Why are we so terrified of one another, even during periods when actual crime rates go down? There is an obvious connection between that feeling of terror and the culture of violence that saturates Americans in violent language, violent imagery, and violent entertainment. Right now, instead of responding as parents and a nation by saying “no” to the culture of violence, we are apparently responding by defensively arming ourselves with more and bigger weapons. If that cycle of violence and fear is having such a deep psychological impact on adults, how do we expect our children to navigate or survive it?
The Brady Campaign to Prevent Gun Violence reports a gun in the home is more likely to be used in a homicide, suicide, or unintentional shooting than it is to be used in self-defense. Other studies have found guns in a home are more likely to kill or injure a family member or friend than a stranger.
Guns lethalize anger and despair. Gun owners who know these facts seem to either discredit the research behind them or hold to the belief their own guns and families would certainly be the exception. If the Newtown shooter’s mother knew those risks she likely felt the same way. In fact, if her son had only used her guns to kill her or kill himself, it would have been an outcome that would never have been national news. Instead, the weapons she apparently chose to buy and bring into her home were used to kill her, her child, and 26 other people who were all somebody else’s mother, child, or both.

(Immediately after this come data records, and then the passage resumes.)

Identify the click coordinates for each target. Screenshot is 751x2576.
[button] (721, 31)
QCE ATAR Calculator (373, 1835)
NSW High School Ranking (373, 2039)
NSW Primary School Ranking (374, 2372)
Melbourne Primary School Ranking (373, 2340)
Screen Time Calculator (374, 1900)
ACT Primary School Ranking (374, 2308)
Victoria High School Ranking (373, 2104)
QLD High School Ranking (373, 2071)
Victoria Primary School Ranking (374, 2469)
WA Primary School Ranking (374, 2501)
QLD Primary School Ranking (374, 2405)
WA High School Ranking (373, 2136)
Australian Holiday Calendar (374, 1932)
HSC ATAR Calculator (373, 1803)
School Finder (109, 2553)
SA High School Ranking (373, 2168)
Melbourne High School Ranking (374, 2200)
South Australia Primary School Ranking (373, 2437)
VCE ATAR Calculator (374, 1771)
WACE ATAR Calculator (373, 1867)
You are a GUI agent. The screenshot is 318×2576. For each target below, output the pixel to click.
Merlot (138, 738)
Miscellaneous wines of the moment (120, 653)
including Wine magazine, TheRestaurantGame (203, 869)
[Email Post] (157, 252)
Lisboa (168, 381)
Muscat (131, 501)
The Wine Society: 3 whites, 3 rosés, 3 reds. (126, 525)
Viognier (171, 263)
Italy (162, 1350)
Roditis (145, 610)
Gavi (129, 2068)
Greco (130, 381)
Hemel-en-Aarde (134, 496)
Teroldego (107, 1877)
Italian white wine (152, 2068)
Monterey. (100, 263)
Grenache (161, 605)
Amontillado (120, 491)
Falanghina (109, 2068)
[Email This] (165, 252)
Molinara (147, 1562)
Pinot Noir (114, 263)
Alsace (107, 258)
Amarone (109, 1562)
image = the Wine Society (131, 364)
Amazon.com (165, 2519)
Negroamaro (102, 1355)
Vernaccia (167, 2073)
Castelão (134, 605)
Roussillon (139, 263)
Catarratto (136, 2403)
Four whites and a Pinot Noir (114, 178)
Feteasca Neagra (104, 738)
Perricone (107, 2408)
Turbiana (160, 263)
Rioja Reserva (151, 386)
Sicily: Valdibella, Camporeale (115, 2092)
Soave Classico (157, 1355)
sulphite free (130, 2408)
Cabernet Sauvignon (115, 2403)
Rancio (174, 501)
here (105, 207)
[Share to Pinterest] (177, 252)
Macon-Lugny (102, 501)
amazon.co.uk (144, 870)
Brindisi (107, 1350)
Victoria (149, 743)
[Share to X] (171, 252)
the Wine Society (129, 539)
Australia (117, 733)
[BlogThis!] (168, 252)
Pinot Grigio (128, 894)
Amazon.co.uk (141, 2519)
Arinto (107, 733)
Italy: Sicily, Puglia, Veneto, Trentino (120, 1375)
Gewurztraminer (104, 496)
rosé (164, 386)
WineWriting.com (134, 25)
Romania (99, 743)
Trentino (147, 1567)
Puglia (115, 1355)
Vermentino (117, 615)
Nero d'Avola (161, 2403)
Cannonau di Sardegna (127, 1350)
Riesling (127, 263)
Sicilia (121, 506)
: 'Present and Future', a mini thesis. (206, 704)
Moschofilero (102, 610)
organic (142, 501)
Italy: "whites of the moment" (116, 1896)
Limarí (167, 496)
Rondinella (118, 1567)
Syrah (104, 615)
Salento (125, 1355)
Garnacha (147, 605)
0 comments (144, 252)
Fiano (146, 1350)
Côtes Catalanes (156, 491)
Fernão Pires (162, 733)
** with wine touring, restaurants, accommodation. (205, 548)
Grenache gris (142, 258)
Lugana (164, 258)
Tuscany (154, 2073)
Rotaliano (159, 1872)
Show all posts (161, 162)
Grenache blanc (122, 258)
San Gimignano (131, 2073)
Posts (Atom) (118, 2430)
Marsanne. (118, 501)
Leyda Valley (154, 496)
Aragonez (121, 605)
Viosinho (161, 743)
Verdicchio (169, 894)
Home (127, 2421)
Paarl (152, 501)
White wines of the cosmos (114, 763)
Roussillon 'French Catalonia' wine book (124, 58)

All mothers who allow firearms in their homes should ask themselves what kinds of guns they are deliberately, inadvertently, or by example giving their own children access to—and why? All mothers who don’t keep guns in their own homes but do allow their children to visit anyone else’s homes should be aware that nearly half of Americans say they keep a gun in their home or on their property, that one-third of homes with children younger than age 18 have guns, and that more than 40 percent of guns in homes with children present are left unlocked. Before your child visits a friend or relative’s home, do you ask? If not, it’s time to start. Parents need to wake up and take care to protect all children.
There are many more questions: Do you buy your child violent video games? Why? Do you allow your child to see violent movies or listen to music with violent lyrics? Why? Do you keep those things from your children but continue to do them for your own entertainment? Why? Why? Why?
An advertising campaign for bestselling Bushmaster rifles uses the tag line “Consider Your Man Card Reissued.” When the Newtown shooter used that Bushmaster .223 semiautomatic rifle to kill seven women and 20 first-graders, did he earn his “man card?” Is this the best definition of American manhood we have to give our children?
On April 4, 1967, exactly a year to the day before he would be killed by a gun, Dr. Martin Luther King, Jr. gave the speech “Beyond Vietnam” at New York City’s Riverside Church. He said: “We still have a choice today: nonviolent coexistence or violent coannihilation. We must move past indecision to action . . . If we do not act, we shall surely be dragged down the long, dark, and shameful corridors of time reserved for those who possess power without compassion, might without morality, and strength without sight.”
For mothers, fathers, grandparents, aunts and uncles, neighbors, teachers, faith leaders and everyone else in America who is saying enough, this is our moment. Which one will we choose?